Lista de tarefas —
(a) Segundo o trecho fornecido, quantas pessoas com pós-graduação apareceram no primeiro concurso da Embrapa?
(b) Redigite a parte do trecho fornecido que começa em "AgriBrasilis – Como se deu o" e segue até "o Brasil possuía.".

Trecho fornecido —
***

Outro fator foi a criação da OPEP. Os árabes se harmonizaram em função do petróleo. Na data da assinatura da OPEP, um barril em Santos custava entre US$ 2,5 e US$ 3. Na semana seguinte, custava US$ 11. Nessa época, o Brasil importava 80% do que consumia. Qualquer economista que avaliasse nossa balança comercial sabia que em poucos anos o país estaria falido. Não teríamos cinco anos de crédito no mercado internacional.

Entramos no Ministério da Agricultura em 1974 em busca de uma saída. A única possibilidade era através do setor agrícola, já que não era possível criar um novo modelo industrial ou descobrir petróleo.

AgriBrasilis – Como se deu o processo de criação da Embrapa e como ela se tornou um polo de inovação tecnológica?

Alysson Paolinelli – Já havíamos criado um sistema de pesquisa eficiente em Minas Gerais. O Ministro da Agricultura Cirne Lima adotou o sistema, criando a Embrapa nesses moldes, mas logo saiu do Governo. O Presidente me convidou para assumir o cargo, com a responsabilidade de fazer a Embrapa coordenar um novo sistema nacional de pesquisa em agricultura. Completamos as reformas que Instituição precisava e buscamos recursos para integrar a capacidade científica que o Brasil possuía.

Não havia profissionais qualificados. Quando autorizei o primeiro concurso da Embrapa, para 1000 pessoas, apareceram apenas 52 com pós-graduação.

Criamos uma bolsa e enviamos os 950 restantes para os melhores centros de ciência do mundo. Através de convênios com institutos estaduais, mandamos 462 pesquisadores e mais 100 professores de universidades para o exterior. A ideia era adaptar o conhecimento sobre agricultura que havia no exterior para a realidade brasileira.

Havia apenas nove instituições de pesquisa nos Estados. Outros oito governadores tomaram a decisão de criar instituições e passamos para 17. A Embrapa assumiu a responsabilidade de ajudar essas instituições com recursos, orientação técnica e pessoal qualificado.

A Embrapa também passou a coordenar um programa nacional de pesquisa com a participação do capital privado. Naquela época, até mesmo as grandes cooperativas e empresas que vemos agora estavam no começo.Foi o ano da revolução.

AgriBrasilis – Como se deu evolução da agricultura no Centro-Oeste? Realmente conquistamos o Cerrado?

Alysson Paolinelli – Existiam trabalhos que demonstravam a viabilidade do Cerrado, que me deram certeza de que o bioma poderia ser produtivo. Montamos uma equipe incrível para o projeto. Quando o Governo percebeu a qualidade, o Ministro do Planejamento chamou o IPEA para aderir.

***

Itens do conjunto de dados —
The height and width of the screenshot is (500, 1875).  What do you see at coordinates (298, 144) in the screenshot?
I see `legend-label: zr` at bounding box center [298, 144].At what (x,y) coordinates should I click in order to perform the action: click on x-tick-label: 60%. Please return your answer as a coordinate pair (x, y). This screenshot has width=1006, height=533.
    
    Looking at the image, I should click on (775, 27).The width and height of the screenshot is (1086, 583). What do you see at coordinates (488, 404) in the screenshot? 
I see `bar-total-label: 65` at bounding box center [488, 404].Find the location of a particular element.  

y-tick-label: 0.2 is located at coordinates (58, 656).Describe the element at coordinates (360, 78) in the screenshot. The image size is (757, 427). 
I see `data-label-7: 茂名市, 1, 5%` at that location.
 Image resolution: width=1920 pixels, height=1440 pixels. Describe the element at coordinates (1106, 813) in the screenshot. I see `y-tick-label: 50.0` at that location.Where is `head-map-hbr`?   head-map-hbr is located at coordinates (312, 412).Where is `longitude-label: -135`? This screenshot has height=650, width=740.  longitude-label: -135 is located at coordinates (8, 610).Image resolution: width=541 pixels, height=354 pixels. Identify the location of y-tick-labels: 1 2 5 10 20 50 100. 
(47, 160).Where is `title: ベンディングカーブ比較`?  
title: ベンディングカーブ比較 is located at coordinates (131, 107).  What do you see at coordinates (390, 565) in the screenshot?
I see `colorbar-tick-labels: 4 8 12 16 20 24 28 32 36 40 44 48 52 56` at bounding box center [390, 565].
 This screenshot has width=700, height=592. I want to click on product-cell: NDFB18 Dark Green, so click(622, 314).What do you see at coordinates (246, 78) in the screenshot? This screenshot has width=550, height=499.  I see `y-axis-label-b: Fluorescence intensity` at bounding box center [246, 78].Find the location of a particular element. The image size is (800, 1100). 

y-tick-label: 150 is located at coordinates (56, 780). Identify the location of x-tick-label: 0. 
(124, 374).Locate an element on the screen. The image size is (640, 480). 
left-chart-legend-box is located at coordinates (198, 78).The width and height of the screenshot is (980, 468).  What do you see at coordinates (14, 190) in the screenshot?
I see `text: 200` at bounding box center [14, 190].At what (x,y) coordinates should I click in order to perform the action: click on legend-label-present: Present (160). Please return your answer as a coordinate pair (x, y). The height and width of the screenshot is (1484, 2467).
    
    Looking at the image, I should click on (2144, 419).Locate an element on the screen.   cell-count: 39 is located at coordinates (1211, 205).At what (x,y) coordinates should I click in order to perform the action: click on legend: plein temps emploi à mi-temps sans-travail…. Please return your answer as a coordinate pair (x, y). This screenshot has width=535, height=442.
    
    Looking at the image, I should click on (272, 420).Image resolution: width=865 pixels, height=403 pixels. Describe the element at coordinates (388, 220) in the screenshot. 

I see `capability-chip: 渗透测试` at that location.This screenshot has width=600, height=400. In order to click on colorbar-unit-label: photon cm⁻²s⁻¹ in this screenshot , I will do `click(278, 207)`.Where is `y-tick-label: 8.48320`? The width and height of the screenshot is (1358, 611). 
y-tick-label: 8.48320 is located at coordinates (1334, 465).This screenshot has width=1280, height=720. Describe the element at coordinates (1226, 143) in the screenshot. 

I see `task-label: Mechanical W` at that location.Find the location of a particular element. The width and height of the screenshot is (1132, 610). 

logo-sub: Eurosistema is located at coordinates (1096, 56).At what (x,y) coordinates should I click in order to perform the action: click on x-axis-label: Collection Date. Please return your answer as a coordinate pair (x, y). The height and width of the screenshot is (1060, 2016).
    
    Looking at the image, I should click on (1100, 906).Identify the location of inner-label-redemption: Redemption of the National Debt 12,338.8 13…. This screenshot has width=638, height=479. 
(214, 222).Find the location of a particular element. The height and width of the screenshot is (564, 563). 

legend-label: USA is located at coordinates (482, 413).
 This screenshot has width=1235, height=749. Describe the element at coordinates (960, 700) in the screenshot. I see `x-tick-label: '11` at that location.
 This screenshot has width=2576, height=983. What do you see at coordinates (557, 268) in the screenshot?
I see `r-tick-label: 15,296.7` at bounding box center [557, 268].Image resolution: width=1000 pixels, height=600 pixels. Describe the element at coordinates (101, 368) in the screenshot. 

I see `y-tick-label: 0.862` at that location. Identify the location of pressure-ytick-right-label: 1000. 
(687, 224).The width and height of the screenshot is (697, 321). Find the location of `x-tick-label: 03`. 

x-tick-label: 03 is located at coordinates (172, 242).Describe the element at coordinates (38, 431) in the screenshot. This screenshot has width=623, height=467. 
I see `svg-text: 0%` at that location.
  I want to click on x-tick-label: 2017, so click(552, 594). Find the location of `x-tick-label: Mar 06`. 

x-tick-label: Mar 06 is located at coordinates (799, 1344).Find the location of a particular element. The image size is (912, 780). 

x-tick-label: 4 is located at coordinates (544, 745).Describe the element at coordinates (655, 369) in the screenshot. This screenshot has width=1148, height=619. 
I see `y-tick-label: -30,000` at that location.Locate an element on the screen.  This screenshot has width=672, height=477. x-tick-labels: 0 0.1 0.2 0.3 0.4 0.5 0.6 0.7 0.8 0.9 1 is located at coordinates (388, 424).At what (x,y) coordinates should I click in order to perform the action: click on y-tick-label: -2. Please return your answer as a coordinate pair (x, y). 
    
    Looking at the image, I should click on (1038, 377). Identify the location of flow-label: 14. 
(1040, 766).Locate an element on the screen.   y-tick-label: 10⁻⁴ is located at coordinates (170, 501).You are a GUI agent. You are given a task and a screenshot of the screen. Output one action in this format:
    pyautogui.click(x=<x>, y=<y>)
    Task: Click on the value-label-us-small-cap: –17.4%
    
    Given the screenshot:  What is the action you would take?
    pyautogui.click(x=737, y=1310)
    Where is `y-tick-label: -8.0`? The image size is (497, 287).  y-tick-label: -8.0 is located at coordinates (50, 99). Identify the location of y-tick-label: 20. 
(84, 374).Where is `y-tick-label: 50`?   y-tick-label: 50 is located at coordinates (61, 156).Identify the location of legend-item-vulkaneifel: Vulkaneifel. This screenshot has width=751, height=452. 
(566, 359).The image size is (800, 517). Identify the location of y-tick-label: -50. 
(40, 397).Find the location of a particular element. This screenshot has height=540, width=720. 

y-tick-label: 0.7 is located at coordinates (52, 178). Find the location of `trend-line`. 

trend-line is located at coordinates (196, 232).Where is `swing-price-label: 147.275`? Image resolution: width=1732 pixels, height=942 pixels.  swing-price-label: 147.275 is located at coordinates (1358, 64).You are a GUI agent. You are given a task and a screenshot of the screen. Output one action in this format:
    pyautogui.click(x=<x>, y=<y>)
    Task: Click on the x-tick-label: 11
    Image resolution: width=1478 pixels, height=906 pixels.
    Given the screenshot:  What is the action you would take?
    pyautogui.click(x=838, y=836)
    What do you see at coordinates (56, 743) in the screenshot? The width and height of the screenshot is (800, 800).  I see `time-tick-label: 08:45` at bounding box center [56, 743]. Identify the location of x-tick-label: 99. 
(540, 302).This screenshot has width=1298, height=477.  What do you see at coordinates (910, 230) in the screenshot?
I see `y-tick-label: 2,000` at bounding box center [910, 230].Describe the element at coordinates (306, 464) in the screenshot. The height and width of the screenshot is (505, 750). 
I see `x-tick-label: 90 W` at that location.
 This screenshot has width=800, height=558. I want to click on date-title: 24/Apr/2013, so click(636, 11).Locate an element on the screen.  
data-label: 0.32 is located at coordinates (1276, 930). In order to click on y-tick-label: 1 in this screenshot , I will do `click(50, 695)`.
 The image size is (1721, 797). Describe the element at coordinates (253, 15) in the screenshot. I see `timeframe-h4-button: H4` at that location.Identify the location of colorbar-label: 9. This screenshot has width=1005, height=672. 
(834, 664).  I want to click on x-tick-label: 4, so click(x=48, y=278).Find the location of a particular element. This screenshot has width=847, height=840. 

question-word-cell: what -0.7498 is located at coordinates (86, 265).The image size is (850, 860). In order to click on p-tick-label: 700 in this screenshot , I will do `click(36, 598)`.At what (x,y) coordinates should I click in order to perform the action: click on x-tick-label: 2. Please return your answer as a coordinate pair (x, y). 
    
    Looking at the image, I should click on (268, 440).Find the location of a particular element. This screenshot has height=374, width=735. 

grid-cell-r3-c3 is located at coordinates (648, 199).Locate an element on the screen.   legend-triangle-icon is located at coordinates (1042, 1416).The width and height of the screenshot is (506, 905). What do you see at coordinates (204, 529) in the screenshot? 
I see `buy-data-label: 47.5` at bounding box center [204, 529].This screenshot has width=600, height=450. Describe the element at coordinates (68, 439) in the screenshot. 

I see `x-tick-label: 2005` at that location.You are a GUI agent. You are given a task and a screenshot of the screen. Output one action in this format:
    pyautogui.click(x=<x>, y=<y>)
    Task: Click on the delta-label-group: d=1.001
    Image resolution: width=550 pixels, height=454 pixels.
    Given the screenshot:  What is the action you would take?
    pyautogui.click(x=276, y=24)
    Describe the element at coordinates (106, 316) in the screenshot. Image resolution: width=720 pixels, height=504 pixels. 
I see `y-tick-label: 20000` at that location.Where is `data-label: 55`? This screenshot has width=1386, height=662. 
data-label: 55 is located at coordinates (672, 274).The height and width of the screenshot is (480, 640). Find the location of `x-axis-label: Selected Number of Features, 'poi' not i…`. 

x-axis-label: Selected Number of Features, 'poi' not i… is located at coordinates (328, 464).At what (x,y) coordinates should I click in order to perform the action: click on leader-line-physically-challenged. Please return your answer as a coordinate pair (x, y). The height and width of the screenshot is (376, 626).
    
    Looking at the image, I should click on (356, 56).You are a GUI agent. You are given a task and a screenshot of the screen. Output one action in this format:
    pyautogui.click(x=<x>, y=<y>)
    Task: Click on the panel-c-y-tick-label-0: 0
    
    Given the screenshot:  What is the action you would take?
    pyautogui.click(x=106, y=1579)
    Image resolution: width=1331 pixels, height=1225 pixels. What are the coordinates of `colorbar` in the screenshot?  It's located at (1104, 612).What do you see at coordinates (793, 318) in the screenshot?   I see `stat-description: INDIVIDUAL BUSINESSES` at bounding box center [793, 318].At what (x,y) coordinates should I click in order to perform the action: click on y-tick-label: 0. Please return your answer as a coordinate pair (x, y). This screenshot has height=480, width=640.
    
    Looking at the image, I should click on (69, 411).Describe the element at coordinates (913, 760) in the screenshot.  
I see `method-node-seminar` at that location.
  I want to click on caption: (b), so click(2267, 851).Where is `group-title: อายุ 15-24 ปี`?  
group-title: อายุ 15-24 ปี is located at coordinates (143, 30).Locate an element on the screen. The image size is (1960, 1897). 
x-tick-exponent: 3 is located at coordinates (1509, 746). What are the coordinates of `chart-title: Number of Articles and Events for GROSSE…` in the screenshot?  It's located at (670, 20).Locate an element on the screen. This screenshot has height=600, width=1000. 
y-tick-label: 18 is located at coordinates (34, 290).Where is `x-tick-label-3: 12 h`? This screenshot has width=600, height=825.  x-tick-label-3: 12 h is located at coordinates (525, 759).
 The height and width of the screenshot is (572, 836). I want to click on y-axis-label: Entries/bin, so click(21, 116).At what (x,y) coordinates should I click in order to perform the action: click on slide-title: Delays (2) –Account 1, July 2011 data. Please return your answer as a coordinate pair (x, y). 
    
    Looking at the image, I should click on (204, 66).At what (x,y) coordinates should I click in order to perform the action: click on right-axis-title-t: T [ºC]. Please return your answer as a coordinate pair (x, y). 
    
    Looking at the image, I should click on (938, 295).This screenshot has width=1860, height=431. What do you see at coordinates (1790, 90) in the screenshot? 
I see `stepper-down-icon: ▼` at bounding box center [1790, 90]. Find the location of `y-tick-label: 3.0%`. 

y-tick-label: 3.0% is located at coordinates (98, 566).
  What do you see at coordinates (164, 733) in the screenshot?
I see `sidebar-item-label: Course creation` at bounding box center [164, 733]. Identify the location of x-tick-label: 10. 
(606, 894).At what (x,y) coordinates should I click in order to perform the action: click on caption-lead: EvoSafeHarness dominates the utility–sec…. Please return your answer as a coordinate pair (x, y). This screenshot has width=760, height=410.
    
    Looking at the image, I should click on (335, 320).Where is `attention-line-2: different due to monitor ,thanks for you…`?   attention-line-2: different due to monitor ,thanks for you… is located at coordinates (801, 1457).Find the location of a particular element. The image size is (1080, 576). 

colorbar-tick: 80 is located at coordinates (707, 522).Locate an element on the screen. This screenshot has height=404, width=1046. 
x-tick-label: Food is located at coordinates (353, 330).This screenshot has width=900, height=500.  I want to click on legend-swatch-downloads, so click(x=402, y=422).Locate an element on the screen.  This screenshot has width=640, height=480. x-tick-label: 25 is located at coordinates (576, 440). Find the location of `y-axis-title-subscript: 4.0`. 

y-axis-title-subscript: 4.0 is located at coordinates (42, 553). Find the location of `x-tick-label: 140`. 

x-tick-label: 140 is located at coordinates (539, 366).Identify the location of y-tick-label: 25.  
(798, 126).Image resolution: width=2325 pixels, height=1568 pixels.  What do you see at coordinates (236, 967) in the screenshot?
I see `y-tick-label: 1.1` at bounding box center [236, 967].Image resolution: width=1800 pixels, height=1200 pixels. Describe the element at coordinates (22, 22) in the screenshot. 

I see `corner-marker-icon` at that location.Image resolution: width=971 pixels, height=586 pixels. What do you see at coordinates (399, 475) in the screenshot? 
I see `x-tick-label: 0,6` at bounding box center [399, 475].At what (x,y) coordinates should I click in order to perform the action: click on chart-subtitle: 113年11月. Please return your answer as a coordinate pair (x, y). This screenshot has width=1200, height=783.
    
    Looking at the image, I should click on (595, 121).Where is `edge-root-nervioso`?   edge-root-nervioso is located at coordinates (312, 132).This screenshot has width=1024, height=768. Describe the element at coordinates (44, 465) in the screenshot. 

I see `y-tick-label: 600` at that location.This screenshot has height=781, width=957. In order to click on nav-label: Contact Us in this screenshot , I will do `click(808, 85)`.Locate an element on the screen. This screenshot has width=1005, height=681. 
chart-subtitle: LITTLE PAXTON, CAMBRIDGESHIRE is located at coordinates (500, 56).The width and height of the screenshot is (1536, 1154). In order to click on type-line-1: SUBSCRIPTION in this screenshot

***

Respostas —
(a) Apenas 52.

(b)
AgriBrasilis – Como se deu o processo de criação da Embrapa e como ela se tornou um polo de inovação tecnológica?

Alysson Paolinelli – Já havíamos criado um sistema de pesquisa eficiente em Minas Gerais. O Ministro da Agricultura Cirne Lima adotou o sistema, criando a Embrapa nesses moldes, mas logo saiu do Governo. O Presidente me convidou para assumir o cargo, com a responsabilidade de fazer a Embrapa coordenar um novo sistema nacional de pesquisa em agricultura. Completamos as reformas que Instituição precisava e buscamos recursos para integrar a capacidade científica que o Brasil possuía.